### What is required
Would you please return the lines of the entries below starting at the line that has "Where should I click to: Click" and ending at the line that has "Task: Click the help", both included, exactly as they are?
*** Block opens ***
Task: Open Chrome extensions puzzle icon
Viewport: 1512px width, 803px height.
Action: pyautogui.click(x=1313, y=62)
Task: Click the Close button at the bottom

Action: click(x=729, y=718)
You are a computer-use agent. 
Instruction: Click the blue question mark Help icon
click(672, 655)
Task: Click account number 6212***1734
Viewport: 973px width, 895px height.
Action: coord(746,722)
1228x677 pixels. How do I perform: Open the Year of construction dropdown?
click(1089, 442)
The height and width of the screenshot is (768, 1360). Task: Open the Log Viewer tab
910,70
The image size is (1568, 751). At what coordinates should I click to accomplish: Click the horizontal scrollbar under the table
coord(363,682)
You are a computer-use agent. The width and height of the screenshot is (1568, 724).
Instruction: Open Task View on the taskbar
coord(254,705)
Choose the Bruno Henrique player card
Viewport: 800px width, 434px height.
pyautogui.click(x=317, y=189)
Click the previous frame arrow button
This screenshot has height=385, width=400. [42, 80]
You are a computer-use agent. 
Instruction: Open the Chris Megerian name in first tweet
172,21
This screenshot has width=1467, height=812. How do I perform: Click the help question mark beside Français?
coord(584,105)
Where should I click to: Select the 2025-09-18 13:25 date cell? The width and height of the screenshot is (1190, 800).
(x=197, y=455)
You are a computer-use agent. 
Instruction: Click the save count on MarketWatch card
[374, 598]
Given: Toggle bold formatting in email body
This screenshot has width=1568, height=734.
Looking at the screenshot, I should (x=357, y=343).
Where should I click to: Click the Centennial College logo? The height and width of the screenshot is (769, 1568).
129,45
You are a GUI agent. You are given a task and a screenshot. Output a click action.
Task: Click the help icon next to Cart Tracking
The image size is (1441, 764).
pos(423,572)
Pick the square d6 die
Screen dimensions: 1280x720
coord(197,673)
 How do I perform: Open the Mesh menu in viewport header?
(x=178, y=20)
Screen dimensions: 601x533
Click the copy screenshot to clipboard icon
*** Block closes ***
### Solution
Where should I click to: Click the Centennial College logo? The height and width of the screenshot is (769, 1568).
129,45
You are a GUI agent. You are given a task and a screenshot. Output a click action.
Task: Click the help icon next to Cart Tracking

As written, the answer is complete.